Some terms/definitions
PhD Thesis by Hidalgo:1
- Algorithms that do population control in a rare event setting are also referred to as cloning algorithms.
- Two variants: non-constant and constant total population: In his opinion the first is advantageous:
- uniform pruning/cloning induces correlations into the dynamics
- when populations are very fluctuating, finite-population effects cause problems (risk of population being wiped out by single clone)
selection of alternative terms for the “birth/death” events:
- kill / replicate
- create / destroy
- kill / duplicate
alternative terms for the “particles”:
- clones
- walkers
Many related papers I found use Bayesian inference or varational inference as starting point -> maybe mention these “tags” for families of related works
Large deviations
many papers with population dynamics mention large deviations
The mathematical theory of large deviations is concerned with the exponential decay of the probability of extreme events while the number of observations grows.2
Generally, the Ellis book3 seems to be the main entry point for the theory of large deviations
collection of papers from different sources
from Lu, Lu & Nolen
The Lu, Lu & Nolen paper doesn’t seem to have many citations of “related work”

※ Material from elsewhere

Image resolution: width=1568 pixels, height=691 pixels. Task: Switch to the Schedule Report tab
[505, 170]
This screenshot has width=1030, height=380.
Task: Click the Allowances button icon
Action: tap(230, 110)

- 3 papers on Stein variational gradient descent (SVGD) by roughly the same people
In Liu (2016) 4 an algorithm called “Bayesian Inference via Variational Gradient Descent” is proposed.
It uses a set of particles whose movements depend on the positions of all particles.
The idea is to minimize the KL divergence from the current to a target distribution while preventing that all particles collapse together
The two terms of the interaction can be interpreted as
1: drive the particles towards the high probability regions of the target distribution p(x)
2: act as repulsive force between the particles via the gradient of a kernel
The first term alone would result in typical gradient ascent for maximizing log p(x)
The second term has a similar idea than our KDE term, it also vanishes for the bandwidth -> 0
To summarize: movement of interacting particles, idea of KL divergence between “current” and “target” distribution, usage of a kernel to drive particles away from each other. No birth-death - also mentioned in 5: Del Moral et al (2006)6 use “clouds of weighted random samples” to sample sequentially from different probability distributions.
Applications are e.g. if the distributions are updated after more information (data) becomes available: “Alternatively, we may want to move from a tractable (easy-to-sample) distribution pi_1 to a distribution of interest, pi_n, through a sequence of artificial intermediate distributions”
proposes a Sequential Monte Carlo Sampling (SMC) method, that moves from the current “particle” positions obtained from sampling pi_{n-1} to the next distribution by applying a Markov kernel.
Only brushed through the paper but it seems to me that this is not doing population dynamics but just “moves” particles around when switching the “target” distribution. There is a sentence saying that the “algorithms can be interpreted as interacting particle approximations of a Feynman-Kac flow in distribution space”, but not sure about the exact algorithm and the particle interpretation (generally a very “mathy” paper, so hard to understand what they are exactly doing).
Feynman-Kac: Wiener-Process with added diffusion term, i.e. particles get “killed” over time\ - Probably a better paper for the algorithm by the same main author is the 2005 one:7
The method is to estimate the “rare” parts of some problem, i.e. the parts that can’t be easily sampled by plain MC
For their cloning they choose particles with high Gibbs measure, i.e. “rare” particles.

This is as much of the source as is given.